Friday, September 21, 2012

Piano untuk Serius, Gitar untuk Senggang


Biasanya kalau aku memulai menulis entri dengan sebuah judul, maka judul itu berarti suatu emosi yang tiba-tiba mendesak dadaku ingin diledakkan, tetapi tidak ada pelampiasan. Sekarang aku sedang duduk di belakang mejaku sebagai staf Sekretaris Fakultas sambil menunggu shalat Jumat. [buset... masih jam 10.52 sudah nunggu shalat Jumat? Padahal PNS pun bukan hahaha] Gara-gara tidak sengaja mendengarkan You are So Beautiful-nya Joe Cocker dimainkan dengan piano, aku jadi ingin main piano! Piano adanya di Yado. Di Faculty Lounge ada sih kibor, tapi malas betul kalau harus menyalakan ampli dan sebagainya itu. Lagipula mau ditegor Bu Eti?! Ya sudahlah, daripada tidak tersalurkan, mending nulis entri di Kemacangondrongan.

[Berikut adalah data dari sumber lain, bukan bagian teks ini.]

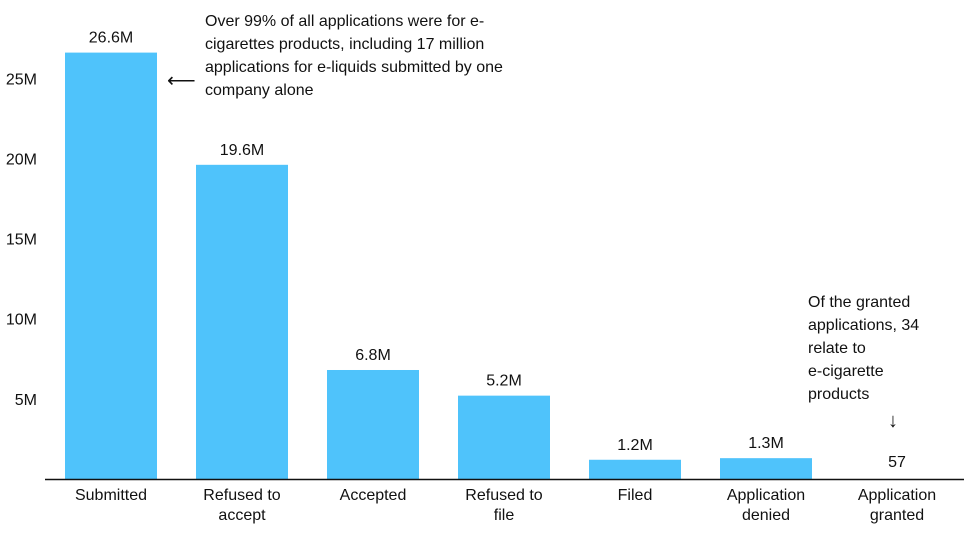  I want to click on y-tick-label: 5M, so click(26, 400).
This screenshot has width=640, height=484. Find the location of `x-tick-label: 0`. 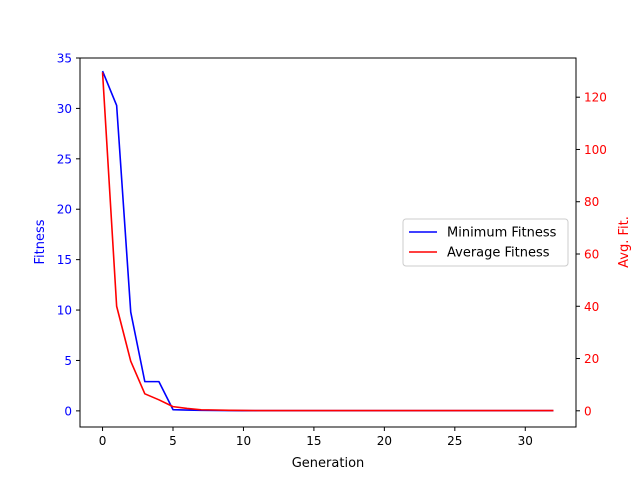

x-tick-label: 0 is located at coordinates (103, 441).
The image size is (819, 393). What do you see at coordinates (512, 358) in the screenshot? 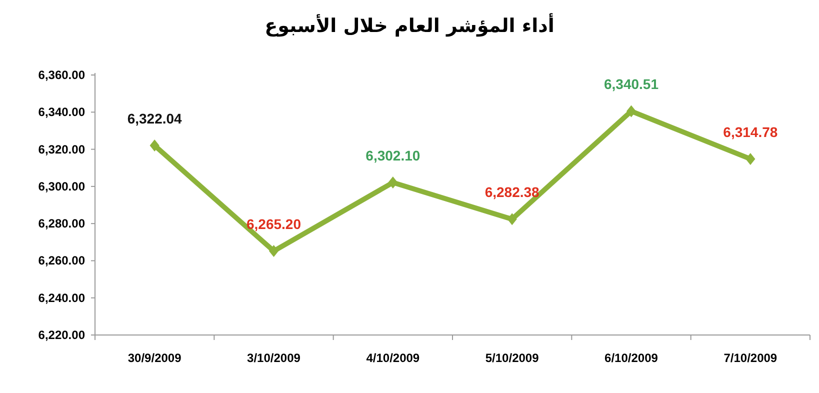
I see `x-tick-label: 5/10/2009` at bounding box center [512, 358].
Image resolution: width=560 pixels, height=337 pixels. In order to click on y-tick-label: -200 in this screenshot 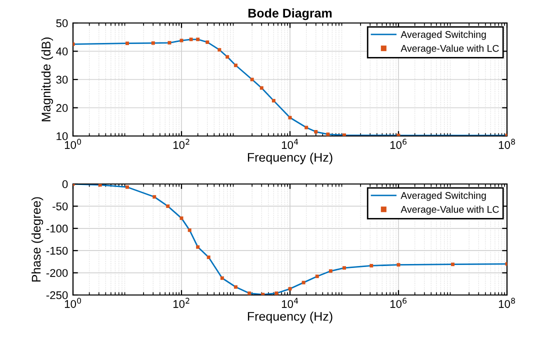, I will do `click(57, 273)`.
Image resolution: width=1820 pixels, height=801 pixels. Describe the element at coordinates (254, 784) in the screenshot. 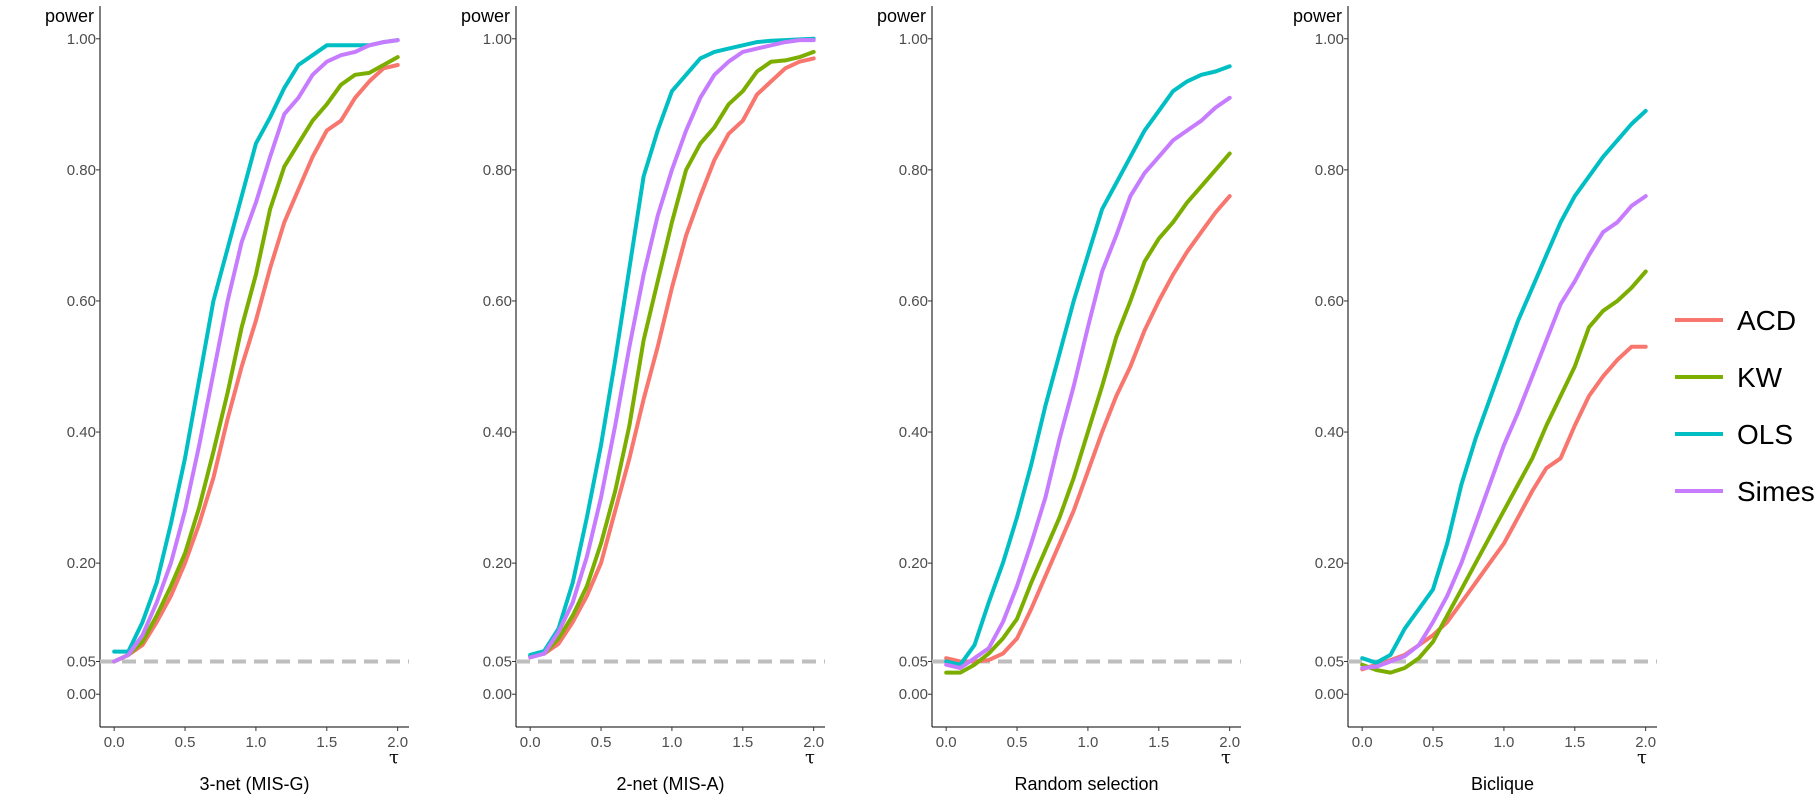

I see `panel-title: 3-net (MIS-G)` at that location.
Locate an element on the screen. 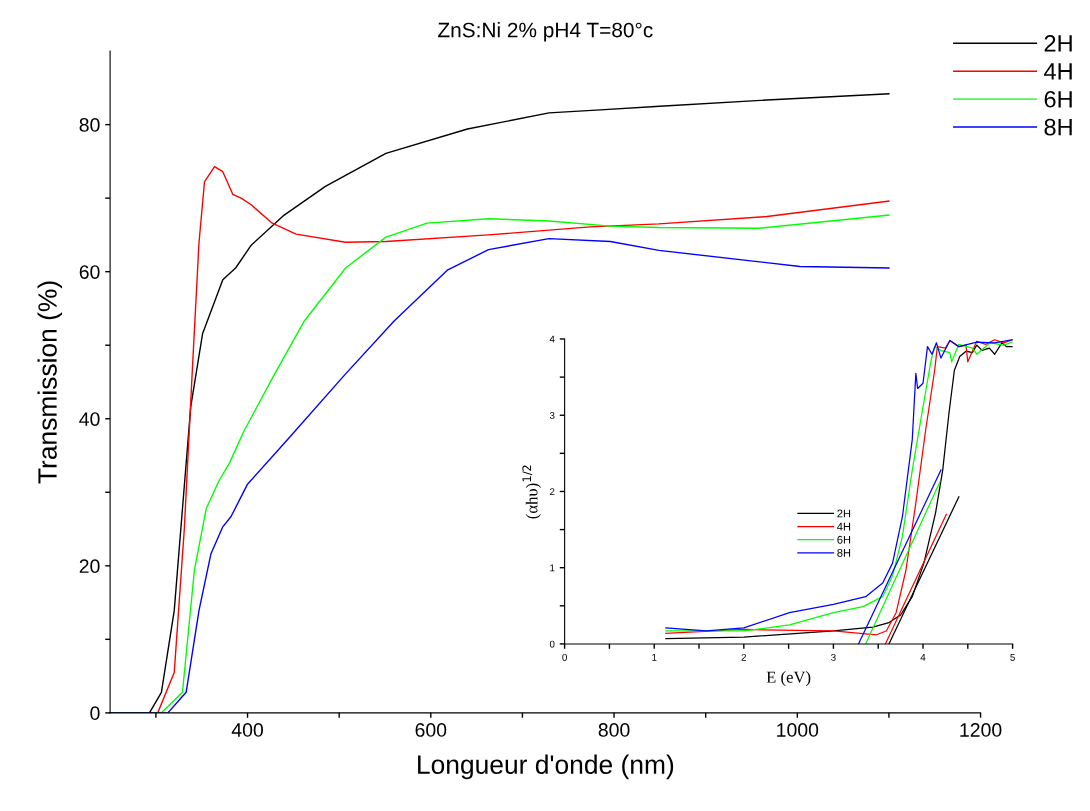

Tiap kali aku mendengar atau melihat orang main piano, terlebih yang "terdengar" sederhana seperti You are So Beautiful itu, aku selalu merasa, sepertinya aku juga bisa memainkannya. Dari dahulu aku sudah tahu sih, bahkan Ibuku yang tidak saget main pun pirsa, bahwa tangan kiriku terlalu ribut. Memang masalahnya selalu adalah seberapa sering latihan. Di Yado piano itu mangkrak, masa harus kubawa ke calon rumahku? Kurasa Qoryatussalam Sani yang terlalu Islami itu perlu sedikit sentuhan gerejawi juga. [lho?!] Bukan begitu, maksudku, tidak apa kan kalau sekali-sekali dari rumah di pojokan itu terdengar Have Yourself a Merry Little Christmas ...hohoho. Atau beli kibor? Well, sepertinya tidak seniat itu deh. Meski, kurasa, waktu yang diperlukan untuk menguasai sama banyaknya, lebih baik aku berlatih piano lebih keras, daripada mulai dengan kibor.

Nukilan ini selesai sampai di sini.